[Opening Supplied records section]

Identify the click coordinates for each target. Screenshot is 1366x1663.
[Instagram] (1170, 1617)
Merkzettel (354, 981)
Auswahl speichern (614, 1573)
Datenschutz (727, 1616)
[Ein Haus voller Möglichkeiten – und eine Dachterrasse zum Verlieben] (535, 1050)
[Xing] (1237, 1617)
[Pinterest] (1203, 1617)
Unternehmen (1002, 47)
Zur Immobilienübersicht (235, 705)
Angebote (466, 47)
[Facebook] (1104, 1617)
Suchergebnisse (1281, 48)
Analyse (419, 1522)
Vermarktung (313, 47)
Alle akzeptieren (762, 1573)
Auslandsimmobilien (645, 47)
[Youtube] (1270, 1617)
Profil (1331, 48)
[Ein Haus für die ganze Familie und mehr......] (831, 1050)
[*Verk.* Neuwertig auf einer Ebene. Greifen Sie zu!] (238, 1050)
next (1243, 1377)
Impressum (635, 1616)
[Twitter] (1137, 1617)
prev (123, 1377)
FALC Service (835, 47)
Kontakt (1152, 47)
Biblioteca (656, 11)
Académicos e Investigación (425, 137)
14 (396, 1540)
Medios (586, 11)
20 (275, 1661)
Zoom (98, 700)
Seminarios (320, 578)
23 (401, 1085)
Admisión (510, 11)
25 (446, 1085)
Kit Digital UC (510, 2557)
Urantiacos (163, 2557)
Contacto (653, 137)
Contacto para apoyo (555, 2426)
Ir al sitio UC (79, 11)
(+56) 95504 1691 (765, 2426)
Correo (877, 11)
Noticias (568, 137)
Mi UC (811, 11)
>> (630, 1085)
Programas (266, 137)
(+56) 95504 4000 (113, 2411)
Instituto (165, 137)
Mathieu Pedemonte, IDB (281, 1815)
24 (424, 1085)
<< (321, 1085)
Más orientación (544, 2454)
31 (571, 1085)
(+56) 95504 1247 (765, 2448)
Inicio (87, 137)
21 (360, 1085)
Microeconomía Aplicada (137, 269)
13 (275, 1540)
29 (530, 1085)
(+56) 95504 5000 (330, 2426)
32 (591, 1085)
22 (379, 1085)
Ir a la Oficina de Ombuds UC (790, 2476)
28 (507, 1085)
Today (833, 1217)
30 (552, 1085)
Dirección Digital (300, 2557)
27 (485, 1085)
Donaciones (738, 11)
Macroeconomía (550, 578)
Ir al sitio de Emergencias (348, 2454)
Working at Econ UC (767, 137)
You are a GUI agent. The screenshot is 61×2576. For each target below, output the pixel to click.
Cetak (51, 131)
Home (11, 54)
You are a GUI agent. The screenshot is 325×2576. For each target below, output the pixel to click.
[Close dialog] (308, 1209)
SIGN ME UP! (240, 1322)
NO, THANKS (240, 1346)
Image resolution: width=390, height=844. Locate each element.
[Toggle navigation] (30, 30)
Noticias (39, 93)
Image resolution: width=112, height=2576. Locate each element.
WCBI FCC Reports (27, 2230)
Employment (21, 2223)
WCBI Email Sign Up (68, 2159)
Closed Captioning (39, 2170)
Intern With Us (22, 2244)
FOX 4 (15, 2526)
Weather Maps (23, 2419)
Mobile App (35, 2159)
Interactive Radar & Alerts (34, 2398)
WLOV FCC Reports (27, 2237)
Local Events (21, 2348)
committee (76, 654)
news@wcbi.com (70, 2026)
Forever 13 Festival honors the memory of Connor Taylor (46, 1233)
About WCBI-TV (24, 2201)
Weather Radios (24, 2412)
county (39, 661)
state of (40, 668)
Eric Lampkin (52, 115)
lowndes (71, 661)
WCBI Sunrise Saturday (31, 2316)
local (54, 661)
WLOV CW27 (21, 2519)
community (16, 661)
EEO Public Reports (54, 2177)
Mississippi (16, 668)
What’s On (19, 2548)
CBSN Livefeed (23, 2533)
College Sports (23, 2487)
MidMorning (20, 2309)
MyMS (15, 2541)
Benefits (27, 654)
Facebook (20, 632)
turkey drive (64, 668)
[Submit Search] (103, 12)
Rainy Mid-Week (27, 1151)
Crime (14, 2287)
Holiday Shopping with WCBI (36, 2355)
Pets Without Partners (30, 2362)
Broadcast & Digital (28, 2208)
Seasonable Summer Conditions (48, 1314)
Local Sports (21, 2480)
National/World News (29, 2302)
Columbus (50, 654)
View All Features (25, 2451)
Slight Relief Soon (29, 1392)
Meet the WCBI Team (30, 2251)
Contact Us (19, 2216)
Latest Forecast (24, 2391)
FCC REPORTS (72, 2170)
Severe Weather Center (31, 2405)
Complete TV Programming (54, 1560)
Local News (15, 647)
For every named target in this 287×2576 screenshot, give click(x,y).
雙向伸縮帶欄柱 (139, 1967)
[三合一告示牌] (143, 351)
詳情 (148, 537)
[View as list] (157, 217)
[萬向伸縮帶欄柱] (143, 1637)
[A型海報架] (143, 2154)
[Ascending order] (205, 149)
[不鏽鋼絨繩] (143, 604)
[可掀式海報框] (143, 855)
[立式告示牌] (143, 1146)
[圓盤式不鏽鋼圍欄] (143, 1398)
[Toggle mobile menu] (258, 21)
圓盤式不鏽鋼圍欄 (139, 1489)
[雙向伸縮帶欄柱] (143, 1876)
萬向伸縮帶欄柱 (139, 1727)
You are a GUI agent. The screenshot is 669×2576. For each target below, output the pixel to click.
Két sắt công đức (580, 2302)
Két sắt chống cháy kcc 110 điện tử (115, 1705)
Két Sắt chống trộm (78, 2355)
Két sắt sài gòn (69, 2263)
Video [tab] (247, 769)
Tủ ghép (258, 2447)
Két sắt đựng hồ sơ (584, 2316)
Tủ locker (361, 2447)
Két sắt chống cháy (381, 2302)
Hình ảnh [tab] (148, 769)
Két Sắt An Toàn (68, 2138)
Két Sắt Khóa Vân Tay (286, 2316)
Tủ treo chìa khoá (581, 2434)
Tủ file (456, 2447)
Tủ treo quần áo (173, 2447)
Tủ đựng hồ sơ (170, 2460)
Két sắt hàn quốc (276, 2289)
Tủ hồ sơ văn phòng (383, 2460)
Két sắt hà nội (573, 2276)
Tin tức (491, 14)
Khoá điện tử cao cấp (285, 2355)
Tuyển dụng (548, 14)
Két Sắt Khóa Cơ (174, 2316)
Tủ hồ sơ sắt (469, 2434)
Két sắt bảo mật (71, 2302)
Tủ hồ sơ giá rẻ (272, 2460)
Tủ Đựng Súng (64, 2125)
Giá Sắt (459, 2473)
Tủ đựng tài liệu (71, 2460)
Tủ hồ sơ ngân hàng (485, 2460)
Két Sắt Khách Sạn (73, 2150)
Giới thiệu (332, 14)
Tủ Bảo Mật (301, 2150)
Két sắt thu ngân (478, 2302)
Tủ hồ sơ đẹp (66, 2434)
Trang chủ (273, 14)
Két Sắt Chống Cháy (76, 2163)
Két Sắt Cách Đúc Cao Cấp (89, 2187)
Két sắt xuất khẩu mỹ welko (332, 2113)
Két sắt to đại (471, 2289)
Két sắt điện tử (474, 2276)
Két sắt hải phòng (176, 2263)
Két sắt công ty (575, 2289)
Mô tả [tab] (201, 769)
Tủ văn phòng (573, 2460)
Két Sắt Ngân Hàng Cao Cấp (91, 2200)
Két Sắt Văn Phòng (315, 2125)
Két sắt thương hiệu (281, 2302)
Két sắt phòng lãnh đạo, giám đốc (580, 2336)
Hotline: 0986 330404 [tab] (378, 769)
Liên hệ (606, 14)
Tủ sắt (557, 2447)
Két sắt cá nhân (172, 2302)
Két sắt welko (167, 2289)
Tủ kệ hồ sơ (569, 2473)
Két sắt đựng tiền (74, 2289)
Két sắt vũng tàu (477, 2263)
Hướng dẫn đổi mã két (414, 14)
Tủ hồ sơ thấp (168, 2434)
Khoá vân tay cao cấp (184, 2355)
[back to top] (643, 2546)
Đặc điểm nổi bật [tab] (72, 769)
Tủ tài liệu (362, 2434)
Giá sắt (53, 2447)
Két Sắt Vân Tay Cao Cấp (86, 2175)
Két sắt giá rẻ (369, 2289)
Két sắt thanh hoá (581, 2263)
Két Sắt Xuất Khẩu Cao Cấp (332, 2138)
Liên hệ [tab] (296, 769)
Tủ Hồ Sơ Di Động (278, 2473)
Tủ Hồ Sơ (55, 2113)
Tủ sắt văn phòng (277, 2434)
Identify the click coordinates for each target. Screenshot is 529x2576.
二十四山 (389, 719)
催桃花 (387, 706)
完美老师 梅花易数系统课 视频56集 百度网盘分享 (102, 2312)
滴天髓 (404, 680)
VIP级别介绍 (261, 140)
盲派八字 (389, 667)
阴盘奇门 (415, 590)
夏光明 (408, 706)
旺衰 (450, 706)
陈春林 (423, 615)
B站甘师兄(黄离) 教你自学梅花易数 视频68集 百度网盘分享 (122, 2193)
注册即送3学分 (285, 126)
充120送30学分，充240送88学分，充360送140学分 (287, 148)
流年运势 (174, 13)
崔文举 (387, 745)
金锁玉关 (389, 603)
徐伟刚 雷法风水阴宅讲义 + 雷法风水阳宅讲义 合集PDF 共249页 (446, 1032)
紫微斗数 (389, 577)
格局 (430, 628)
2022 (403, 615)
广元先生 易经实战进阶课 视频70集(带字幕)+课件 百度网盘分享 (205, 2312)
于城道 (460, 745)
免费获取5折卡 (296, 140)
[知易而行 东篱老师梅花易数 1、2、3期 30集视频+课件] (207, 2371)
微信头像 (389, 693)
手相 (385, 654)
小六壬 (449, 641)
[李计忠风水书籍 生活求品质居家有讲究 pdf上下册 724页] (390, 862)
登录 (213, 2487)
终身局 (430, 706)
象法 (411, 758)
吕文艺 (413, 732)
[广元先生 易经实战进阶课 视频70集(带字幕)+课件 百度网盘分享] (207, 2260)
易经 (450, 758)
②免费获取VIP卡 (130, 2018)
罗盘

[Closing Supplied records section]

▸ **Instructions for the task**: Everything from the line with "夏光明 (408, 706)" through the line with "[广元先生 易经实战进阶课 视频70集(带字幕)+课件" should be written out exactly as it appears above, end lines included, and nothing outside that range.

▸ **Solution to the problem**:
夏光明 (408, 706)
旺衰 (450, 706)
陈春林 (423, 615)
B站甘师兄(黄离) 教你自学梅花易数 视频68集 百度网盘分享 (122, 2193)
注册即送3学分 (285, 126)
充120送30学分，充240送88学分，充360送140学分 (287, 148)
流年运势 (174, 13)
崔文举 (387, 745)
金锁玉关 (389, 603)
徐伟刚 雷法风水阴宅讲义 + 雷法风水阳宅讲义 合集PDF 共249页 (446, 1032)
紫微斗数 (389, 577)
格局 (430, 628)
2022 (403, 615)
广元先生 易经实战进阶课 视频70集(带字幕)+课件 百度网盘分享 (205, 2312)
于城道 (460, 745)
免费获取5折卡 (296, 140)
[知易而行 东篱老师梅花易数 1、2、3期 30集视频+课件] (207, 2371)
微信头像 (389, 693)
手相 (385, 654)
小六壬 (449, 641)
[李计忠风水书籍 生活求品质居家有讲究 pdf上下册 724页] (390, 862)
登录 (213, 2487)
终身局 (430, 706)
象法 (411, 758)
吕文艺 (413, 732)
[广元先生 易经实战进阶课 视频70集(带字幕)+课件 百度网盘分享] (207, 2260)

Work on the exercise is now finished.